EDITORIAL - Disease priority area

The country is now rated investment grade and the economy is performing better than many others in Asia, but there are still too many indicators that the benefits of growth aren’t reaching the masses. A recent report from the World Health Organization is an example. A WHO study showed that the Philippines is lagging behind many developing countries including some of the poorest in Africa in eliminating maternal and neo-natal tetanus or MNT.

A vaccine against MNT costing about $2 has been available for some time, with over 118 million women of child-bearing age vaccinated in 52 countries since 1999. Under the WHO’s MNT Elimination Initiative, 59 countries including the Philippines were classified as priority areas. Today the Philippines is one of 28 countries where the potentially fatal but preventable disease has not been eradicated, according to the WHO report.

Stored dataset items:
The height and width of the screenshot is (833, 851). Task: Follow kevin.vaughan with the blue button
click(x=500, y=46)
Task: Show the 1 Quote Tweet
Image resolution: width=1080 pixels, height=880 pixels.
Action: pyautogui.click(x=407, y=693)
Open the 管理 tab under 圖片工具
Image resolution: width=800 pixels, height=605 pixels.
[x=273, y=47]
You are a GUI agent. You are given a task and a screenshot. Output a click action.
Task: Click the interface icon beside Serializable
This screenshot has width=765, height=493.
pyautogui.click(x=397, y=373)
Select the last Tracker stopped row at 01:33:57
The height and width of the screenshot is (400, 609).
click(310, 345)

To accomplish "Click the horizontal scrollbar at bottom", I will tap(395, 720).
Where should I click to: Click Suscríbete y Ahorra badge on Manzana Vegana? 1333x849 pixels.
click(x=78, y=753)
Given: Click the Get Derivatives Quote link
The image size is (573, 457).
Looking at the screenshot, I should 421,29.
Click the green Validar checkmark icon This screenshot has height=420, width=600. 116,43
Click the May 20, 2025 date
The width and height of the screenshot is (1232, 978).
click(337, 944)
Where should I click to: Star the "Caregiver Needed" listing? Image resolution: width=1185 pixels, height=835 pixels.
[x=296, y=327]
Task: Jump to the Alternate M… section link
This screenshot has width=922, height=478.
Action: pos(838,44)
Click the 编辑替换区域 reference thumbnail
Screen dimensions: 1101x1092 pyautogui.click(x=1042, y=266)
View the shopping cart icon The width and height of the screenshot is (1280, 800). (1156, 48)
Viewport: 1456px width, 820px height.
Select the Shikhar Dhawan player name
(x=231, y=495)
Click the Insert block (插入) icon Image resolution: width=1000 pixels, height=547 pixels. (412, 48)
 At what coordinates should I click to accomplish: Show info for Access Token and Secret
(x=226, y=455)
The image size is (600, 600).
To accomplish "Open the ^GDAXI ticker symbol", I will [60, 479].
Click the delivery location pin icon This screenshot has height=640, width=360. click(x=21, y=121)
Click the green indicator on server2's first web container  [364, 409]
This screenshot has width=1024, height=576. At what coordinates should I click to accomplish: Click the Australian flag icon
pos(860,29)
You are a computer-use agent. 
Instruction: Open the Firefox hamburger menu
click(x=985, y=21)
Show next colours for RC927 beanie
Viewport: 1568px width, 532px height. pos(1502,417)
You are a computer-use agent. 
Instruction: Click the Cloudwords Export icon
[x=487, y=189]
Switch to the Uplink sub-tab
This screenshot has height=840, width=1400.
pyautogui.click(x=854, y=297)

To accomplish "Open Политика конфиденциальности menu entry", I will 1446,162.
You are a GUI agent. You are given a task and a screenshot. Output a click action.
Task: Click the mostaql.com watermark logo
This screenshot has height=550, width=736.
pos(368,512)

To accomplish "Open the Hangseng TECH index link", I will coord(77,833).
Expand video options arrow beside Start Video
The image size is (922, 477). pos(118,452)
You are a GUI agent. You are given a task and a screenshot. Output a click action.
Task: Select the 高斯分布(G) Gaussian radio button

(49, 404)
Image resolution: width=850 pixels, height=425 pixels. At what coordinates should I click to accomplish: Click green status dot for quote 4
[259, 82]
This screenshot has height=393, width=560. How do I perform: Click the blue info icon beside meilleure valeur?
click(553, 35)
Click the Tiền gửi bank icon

■ Task to carry out ■
Write out the stretch of the editorial on tetanus in the Philippines from "The country is" through "the WHO report.".

■ Task answer ■
The country is now rated investment grade and the economy is performing better than many others in Asia, but there are still too many indicators that the benefits of growth aren’t reaching the masses. A recent report from the World Health Organization is an example. A WHO study showed that the Philippines is lagging behind many developing countries including some of the poorest in Africa in eliminating maternal and neo-natal tetanus or MNT.

A vaccine against MNT costing about $2 has been available for some time, with over 118 million women of child-bearing age vaccinated in 52 countries since 1999. Under the WHO’s MNT Elimination Initiative, 59 countries including the Philippines were classified as priority areas. Today the Philippines is one of 28 countries where the potentially fatal but preventable disease has not been eradicated, according to the WHO report.